Cass. pen. Sez. V, Sent., (ud. 19-11-2010) 26-01-2011, n. 2779 Bancarotta fraudolenta

Sentenza scelta dal dott. Domenico Cirasole direttore del sito giuridico http://www.gadit.it/

Svolgimento del processo – Motivi della decisione

Propongono ricorso per cassazione:

– A.R.;

– A.N.;

– A.M.G.;

– Al.Ra.;

– R.C.;

– S.M.;

avverso la sentenza della Corte di appello di Caltanissetta in data 28 luglio 2009;

con la quale, per quello che qui interessa, è stata ribadita la affermazione di responsabilità formulata in primo grado (sentenza del 2008) in ordine ai seguenti reati rispettivamente ascritti:

– per A.R.: capi A) ( L. n. 356 del 1992, art. 12 quinques, ossia concorso nella intestazione fittizia a N. e M. G. della srl Alabiso Trasporti, fatto commesso dal (OMISSIS); E) bancarotta fraudolenta documentale e patrimoniale impropria, nella qualità di amministratore di fatto della srl Ecotrans Industria dichiarata fallita il (OMISSIS);

F) stessa condotta di cui al capo che precede, con riferimento alla srl Ala Trasporti srl, dichiarata fallita il (OMISSIS);

– per A.N., A.M.G.: capo A) (concorso nel reato sopra menzionato); capi E) ed F) (concorso nelle condotte di bancarotta fraudolenta sopra menzionate);

– per S.M., capi A), (concorso nella fattispecie sopra descritta, nella qualità di amministratore pro – tempore della srl Alabiso Trasporti);

– per R. e Al.Ra.: capo A)(concorso nel reato, nella qualità di cessionari di quote della srl Alabiso Trasporti srl, fatto del 18 agosto 2002).

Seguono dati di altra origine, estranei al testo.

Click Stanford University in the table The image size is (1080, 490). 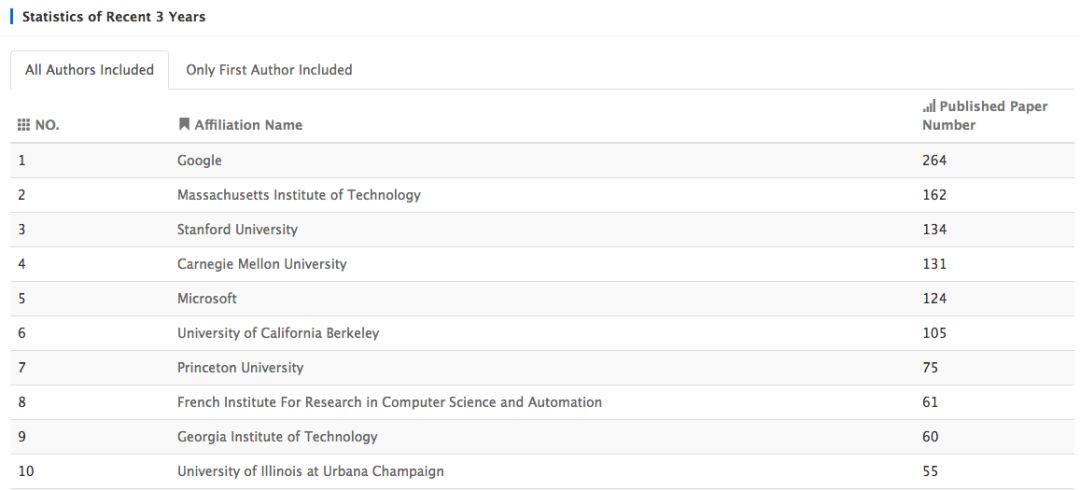[237, 229]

In ordine ai reati contestati ai capi C) e D) a A.N., A.M.G. e S.M. (capo C) (intestazione fittizia della soc Ecotrans Industria srl, di fatto appartenente a A.R., giudicato separatamente, fatti commessi dal novembre 1999 al luglio 2000); capo P) (stessa condotta di intestazione fittizia relativa alla srl Ala Trasporti, di fatto appartenente ad A.R., giudicato separatamente, fatti commessi dal luglio 1994 al giugno 2000)) la Corte di merito dichiarava la prescrizione.

Riduceva la pena a tutti gli imputati, in particolare calcolandola per A.R. in continuazione con altre condanne riportate nel 2005 e 2006.

La Corte evidenziava che la vicenda processuale ruotava attorno alla figura di A.R., raggiunto nel marzo 2005 da un provvedimento applicativo di misura di prevenzione della sorveglianza speciale con obbligo di soggiorno, preceduto da altro del 1990. Lo stesso era stato poi condannato (sentenza Tribunale di Gela del 10 maggio 2001, definitiva il 20 ottobre 2006) anche per il reato ex art. 416 bis c.p..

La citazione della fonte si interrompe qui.